Skynet Beats Humanity At World’s Most Difficult Game

No, we’re not talking about Global Thermonuclear War, or even that version of Stratego where you only get 5 bombs because you sister lost one of the pieces. Nope. Turns out that the evil overlords at Google… excuse me, Alphabet… have been training a new supercomputer to master the game of Go. It also turns out that AlphaGo (the computer’s name), is damned good at it.

It’s been coming for some time. IBM’s Deep Blue supercomputer beat world chess champion Garry Kasparov in 1997, and IBM’s Watson beat all comers — including former champions — at Jeopardy in 2011. But Go has been considered too difficult a challenge for computers to solve. There are so many permutations in the game, that it would be impossible to calculate a brute-force solution in any reasonable time. “There’s more configurations of the board than there are atoms in the universe,” Demis Hassabis, the CEO of Google DeepMind, said in a video released by Nature. Instead, any computer wanting to win at Go would have to think like a human.

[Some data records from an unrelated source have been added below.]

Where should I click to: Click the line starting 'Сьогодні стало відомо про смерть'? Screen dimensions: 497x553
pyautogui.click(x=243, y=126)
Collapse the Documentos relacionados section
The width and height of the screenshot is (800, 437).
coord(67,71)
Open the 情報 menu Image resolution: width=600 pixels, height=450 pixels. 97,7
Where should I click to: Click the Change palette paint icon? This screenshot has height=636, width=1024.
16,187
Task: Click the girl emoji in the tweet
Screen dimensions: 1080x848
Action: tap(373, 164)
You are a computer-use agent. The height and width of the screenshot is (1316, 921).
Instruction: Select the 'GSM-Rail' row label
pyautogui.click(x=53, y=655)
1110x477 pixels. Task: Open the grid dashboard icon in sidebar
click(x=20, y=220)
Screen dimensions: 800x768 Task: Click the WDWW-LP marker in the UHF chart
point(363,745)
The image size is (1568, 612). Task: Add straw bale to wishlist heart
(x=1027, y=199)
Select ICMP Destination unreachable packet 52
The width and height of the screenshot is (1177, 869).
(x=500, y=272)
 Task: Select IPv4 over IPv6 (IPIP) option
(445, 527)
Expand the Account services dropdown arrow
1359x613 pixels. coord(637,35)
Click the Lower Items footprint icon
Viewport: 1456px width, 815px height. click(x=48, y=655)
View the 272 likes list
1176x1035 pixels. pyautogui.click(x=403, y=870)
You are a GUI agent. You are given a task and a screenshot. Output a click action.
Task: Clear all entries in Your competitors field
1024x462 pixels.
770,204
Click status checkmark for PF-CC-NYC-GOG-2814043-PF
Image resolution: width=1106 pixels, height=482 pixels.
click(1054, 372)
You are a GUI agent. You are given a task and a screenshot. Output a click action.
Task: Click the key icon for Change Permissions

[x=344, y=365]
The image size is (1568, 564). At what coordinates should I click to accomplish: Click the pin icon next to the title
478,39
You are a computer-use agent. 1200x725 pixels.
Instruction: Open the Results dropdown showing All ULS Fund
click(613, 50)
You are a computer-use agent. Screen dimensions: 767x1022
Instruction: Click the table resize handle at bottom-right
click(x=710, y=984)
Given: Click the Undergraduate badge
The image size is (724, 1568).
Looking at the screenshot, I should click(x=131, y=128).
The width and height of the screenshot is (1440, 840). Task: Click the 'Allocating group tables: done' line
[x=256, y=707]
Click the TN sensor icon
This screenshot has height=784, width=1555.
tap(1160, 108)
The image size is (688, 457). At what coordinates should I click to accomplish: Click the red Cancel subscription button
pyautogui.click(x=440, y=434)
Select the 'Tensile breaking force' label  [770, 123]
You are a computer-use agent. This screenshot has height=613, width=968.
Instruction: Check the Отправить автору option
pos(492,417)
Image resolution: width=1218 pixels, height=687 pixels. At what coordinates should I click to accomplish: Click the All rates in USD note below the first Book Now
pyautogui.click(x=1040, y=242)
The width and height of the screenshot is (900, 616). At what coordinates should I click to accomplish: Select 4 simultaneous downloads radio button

According to Quartz, “Players often choose moves, Hassabis said, because they “felt right”—which is not a way a computer program acts. DeepMind’s solution was to build two neural networks—two computer systems that are modeled after the human brain, and can be trained on large data sets to perform certain tasks based on the knowledge it’s accrued. One of the networks, called a “value network” evaluates the computer’s positions on the board, and the other, a “policy network” decides where to move. Instead of evaluating every possible move, it selects a few moves that it senses to likely be potentially good moves.”

In October, DeepMind’s AlphaGo took on the reigning European Go champion, Fan Hui, and smoked him, 5-0. Using its new two-brain calculating method, DeepMind’s researchers said in their paper that AlphaGo “evaluated thousands of times fewer positions than Deep Blue did in its chess match against Kasparov.”

At the last minute, the Nature editor covering the event realized he was looking at the beginning of the end of the human race. Senior editor Tanguy Chouard served as a moderator for the game, and said, “It was one of the most exciting moments in my career, but one couldn’t help but root for the poor human being getting beaten.”

“Humans have weaknesses. They get tired when they play a very long match. They can play mistakes,” Hassabis said, adding to the whole “This is a terminator who plays board games” vibe. “Humans have a limitation in terms of the actual number of Go games that they’re able to process in a lifetime. AlphaGo can play through millions of games every single day.”

Don’t fear, though. It may not be Google’s supercomputers who take over the world. In December, a prominent AI researcher, Rémi Coulom—who’s spent years trying to crack the game, and is even cited in DeepMind’s research paper—told Wired that he believed someone would crack the game in the next ten years. Facebook CEO, Mark Zuckerberg posted this morning that his company’s AI researchers are also pretty close to beating the game.

Indeed. One day we may all be rooting for the poor human.